When William III came to power he asked Sir Christopher Wren to rebuild the palace. The original proposal was to knock it all down (bar the Great Hall) and start again. But, thankfully, that didn’t happen and only the Royal Apartments were modernised.
By using a similar coloured brick the two styles of Tudor and Baroque blend reasonably well and the transition from one part of the palace to the other does not jar on the senses. In the apartments though I thought that William and Mary’s chambers seemed less imposing – despite some wonderful paintings and carved wood by Grinling Gibbons (I have to admit to being half way around the apartments before I finally realised that a Grinling Gibbons was a who not a what).

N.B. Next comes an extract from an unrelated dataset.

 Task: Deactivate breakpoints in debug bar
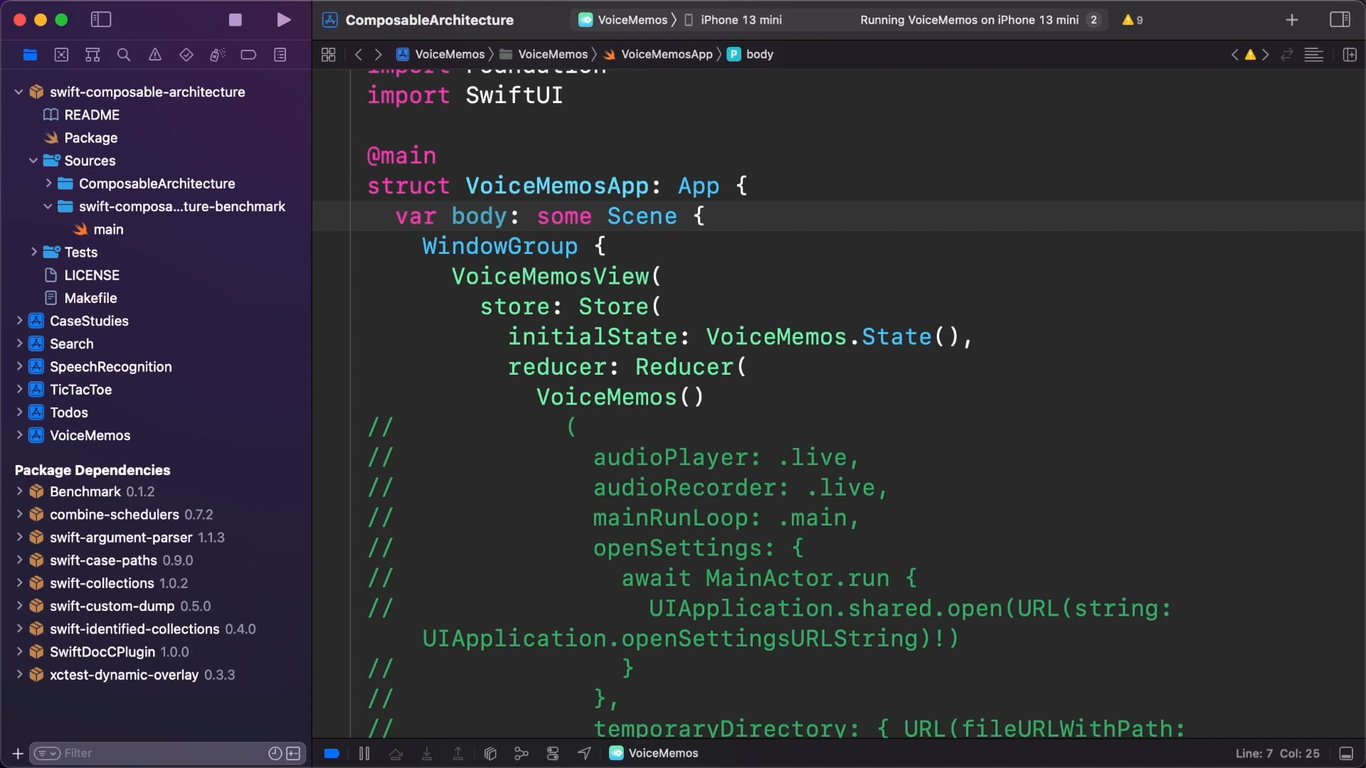pos(332,753)
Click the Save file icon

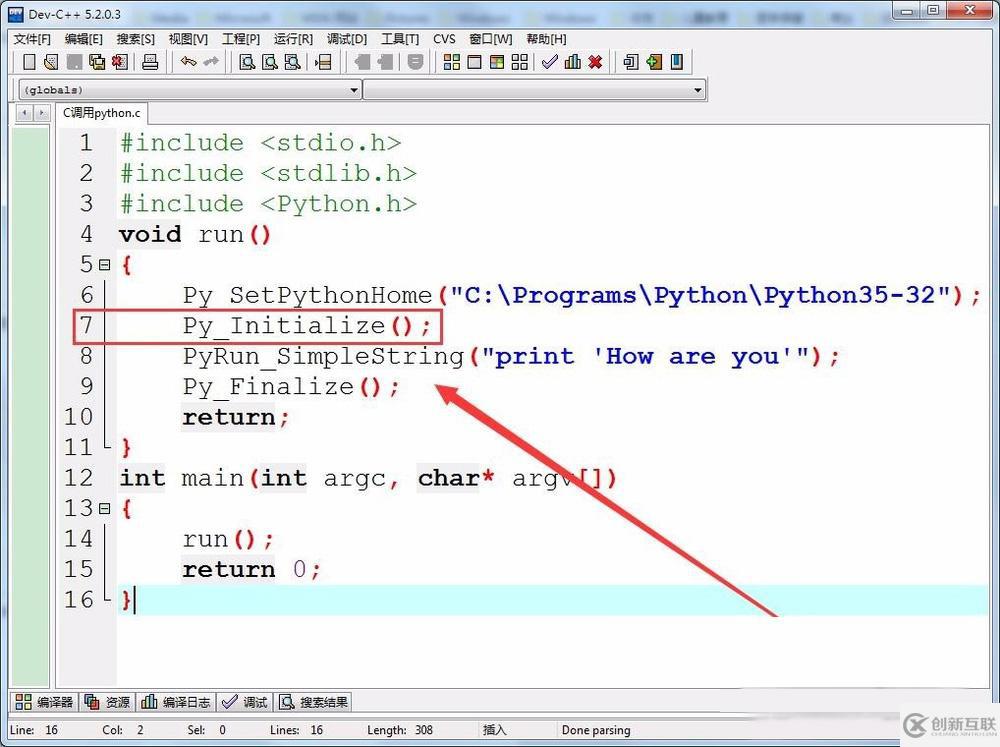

Having explained to Vytautas that King Billy was always depicted on a white horse I was pleased to see that the portrait in the next room showed him exactly as predicted.
It was by now halfway through the afternoon and my eyelids felt like lead, and my stomach definitely thought that my throat had been cut. But we still had the gardens to visit. Looking back at the photos now, I am reminded as to how black the sky had been for much of the visit. But then a few rays of sunshine burst through as a sign of better weather to come.
The one thing that we wanted to do was visit the Maze. It was commissioned around 1700 by William III and planted using hornbeam (which has been replaced with yew). It is thus the Kingdom’s oldest surviving hedge maze.
It is not very big but was fun to explore. Only a few dead-ends but you do find yourself coming back to the same junction from time to time. I am also absolutely certain that it was harder to get out from the centre than it had been to find our way in.
We collected my car and found our way to Richmond Park for our picnic lunch. We even saw a deer grazing on the side of the road. It only rained for thirty minutes throughout the entire day. Sod’s law required it to be the thirty minutes we were trying to eat.
Never mind. The following morning summer broke out.